The most eloquent words about our time are those at the end of today’s sedra. Having created a universe of order, God saw human beings, his most precious creation, reduce it to chaos. The Torah then says: “God regretted that He had made man on earth and He was grieved to His very core.” That is the ultimate refutation of those who claim that, in murdering the innocent, they are acting in the name of God.

The connection between religion and violence is set out at the beginning of the biblical story of mankind. The first two human children, Cain and Abel, bring an offering. Abel’s is accepted, Cain’s is not. The first recorded act of worship leads to the first murder, the first fratricide. Religion, the Torah implies, is anything but safe. At its best it lifts human beings to become “little lower than the angels.” At its worst it leads them to become the most destructive form of life on earth.

What is the connection between religion and violence? There have been three major theories in the past hundred years. The first was Freud’s. Freud believed that social pathology replicated the psychology of the individual, specifically the Oedipus complex. In ancient times, the children of the tribe, envious of the power of the tribal chief, murdered him. They were then haunted by guilt – what Freud called “the return of the repressed.” The ghost of the victim became, as it were, the voice of God.

Rene Girard argued that religion was born in the attempt to deflect violence away from the group by turning it on an outsider. Social groups, especially those not ruled by law, are riven by vendettas. X kills Y. A member of Y’s family kills X in revenge. X’s family returns the violence. The feud continues, and the only way of ending it is to deflect it onto someone outside the group. Righteous anger is purged and order restored. For Girard, the primal religious act is human sacrifice. Its object is the scapegoat.

Postmodernists go further. They argue that the very act of self-definition involves the creation of an “other.” For there to be an “us” there must be a “them,” the people not like us. Humanity is divided into friends and strangers, brothers and others. The people not like us become the screen onto which we project our fears. They are seen as threatening, hostile, demonic. Identity involves exclusion which leads to violence.
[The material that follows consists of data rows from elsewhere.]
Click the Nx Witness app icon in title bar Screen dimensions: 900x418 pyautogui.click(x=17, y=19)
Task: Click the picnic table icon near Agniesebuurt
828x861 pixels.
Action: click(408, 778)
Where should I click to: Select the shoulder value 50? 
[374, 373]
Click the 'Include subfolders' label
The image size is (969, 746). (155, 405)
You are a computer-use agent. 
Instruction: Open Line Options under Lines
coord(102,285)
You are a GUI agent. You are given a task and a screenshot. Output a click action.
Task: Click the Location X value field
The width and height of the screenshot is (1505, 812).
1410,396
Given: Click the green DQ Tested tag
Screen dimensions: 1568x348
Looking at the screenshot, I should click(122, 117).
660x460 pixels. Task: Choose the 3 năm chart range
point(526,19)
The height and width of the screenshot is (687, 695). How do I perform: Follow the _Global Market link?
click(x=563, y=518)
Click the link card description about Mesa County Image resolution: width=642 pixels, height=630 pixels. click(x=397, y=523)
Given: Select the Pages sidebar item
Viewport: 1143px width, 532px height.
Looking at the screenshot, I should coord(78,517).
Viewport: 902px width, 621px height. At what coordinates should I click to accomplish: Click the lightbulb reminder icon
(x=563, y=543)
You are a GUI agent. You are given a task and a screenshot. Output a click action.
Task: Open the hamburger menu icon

The Torah’s account is simpler and more profound. Reading the story of Cain and Abel, we ask ourselves: Why did God accept Abel’s offering but not Cain’s? Was not that very act the cause of violence in the first place?
However, the reason God rejected Cain’s offering becomes clear in the words stated immediately after: “Cain became very angry and depressed.” Imagine the following: you offer someone a gift. Politely, they refuse it. How do you respond? There are two possibilities. You can ask yourself, “What did I do wrong?” or you can be angry with the intended recipient. If you respond in the first way, you were genuinely trying to please the other person. If the second, it becomes retrospectively clear that your concern was not with the other but with yourself.
You were trying to assert your own dominance by putting the other in your debt: the so-called “gift relationship.”

Even among primates, the alpha male exercises power by distributing food, giving gifts. When the refusal of a gift leads to anger, it shows that the initial act was not altruism but a form of egoism. I give, therefore I rule.

That is what sacrifices were in the pagan world: attempts to appease, placate or bribe the Gods, thereby coercing or manipulating them into doing my will – sending rain, or victory in battle, or restoring past imperial glories. This is the exact opposite of what the Torah sees as true faith: humility in the face of
God, respect for the integrity of creation, and reverence for human life, the only thing that bears the image of God.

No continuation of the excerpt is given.